For IT firms, deal wins paint a grim picture

Subdued deal activity is likely to impact short-term revenue growth across the IT sector. (Image: Pixabay)
Subdued deal activity is likely to impact short-term revenue growth across the IT sector. (Image: Pixabay)


  • Despite the absence of any notable improvement in discretionary IT spending by clients, market speculation about revenue recovery in FY25 is already underway

The revival hopes for the information technology (IT) sector hinge significantly on the rate of deal acquisitions, yet the December quarter (Q3FY24) witnessed a lukewarm performance in this arena. Following an exceptional second quarter, top-tier IT firms experienced a slowdown in deal wins during Q3.

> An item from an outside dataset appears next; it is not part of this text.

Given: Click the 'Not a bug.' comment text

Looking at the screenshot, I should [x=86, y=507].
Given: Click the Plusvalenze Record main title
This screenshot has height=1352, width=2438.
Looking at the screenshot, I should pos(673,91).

While moderation was expected due to the quarter's typical seasonal downturn, the absence of mega deal announcements and the trend of lengthier deal durations have raised concerns. Among the large-caps in the sector, only Infosys Ltd reported a mega deal in the last quarter. Industry-wide management commentary has highlighted a continued slowdown in decision-making processes, leading to deal delays and subdued bookings. “Ex-Infosys, last twelve month deal flow growth was 5-18% year-on-year with Tech Mahindra down 41% year-on-year," said a report from Ambit Capital.

Subdued deal activity is likely to impact short-term revenue growth across the sector. Consequently, Infosys has adjusted its FY24 growth guidance to 1.5-2% from the previously projected 1-2.5% in constant currency (CC) terms. HCL Technologies narrowed its FY24 CC revenue growth guidance to 5-5.5%, and Wipro has guided for a -1.5% to 0.5% sequential CC revenue growth in IT Services for Q4, which is lower than some analysts’ estimates.

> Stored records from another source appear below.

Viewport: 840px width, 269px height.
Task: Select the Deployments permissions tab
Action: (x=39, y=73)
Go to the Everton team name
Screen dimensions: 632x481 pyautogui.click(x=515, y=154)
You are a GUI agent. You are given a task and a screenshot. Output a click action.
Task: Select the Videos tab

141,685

The problem, however, is that although IT companies are yet to report any notable improvement in discretionary IT spending by clients, the Street is already talking about revenue recovery during FY25. In fact, cost-reduction/optimization deals continue to be the focus area of clients.

“Our analysis indicates that many enterprises have outlined cost savings targets that stretch into 2024. The reprioritization of spends toward the focus areas of investment is not yet complete," said analysts at Kotak Institutional Equities. “These do not inspire confidence of a significant recovery in discretionary spending at least in H1CY24," they added.

Nevertheless, the Nifty IT index has gained 22% in the past one year. There are expectations that the US Federal Reserve will cut interest rates this year, thus benefiting the banking, financial services and insurance (BFSI) sector – a key IT demand driver. The easing interest rates scenario is expected to push clients to loosen their purse strings and give their IT budgets a push, translating to higher deals for IT companies.

For now, amid client caution and subdued macros, Ambit’s analysts maintain that positivity on headline deal-flow numbers could be misleading as revenue conversion is slower and leakages higher. Plus, there are delays in deal ramp-ups. Thus, it expects Infosys’ revenue to drop in Q4 at the mid-point of its guidance, despite the company seeing the strongest deal flow growth.

Note that global IT giant Capgemini SE, which released its Q4CY23 results last week, pointed to a slow growth scenario in 2024. Commentaries on demand by Cognizant and Accenture, too, are not encouraging. According to Nirmal Bang Institutional Equities, the weak start to 2024 indicated by these three big players (Capgemini, Cognizant and Accenture) could lead to soft revenue growth guidance by Infosys and HCL for FY25 – possibly in the mid-single digit territory at best– despite strong order inflow in FY24.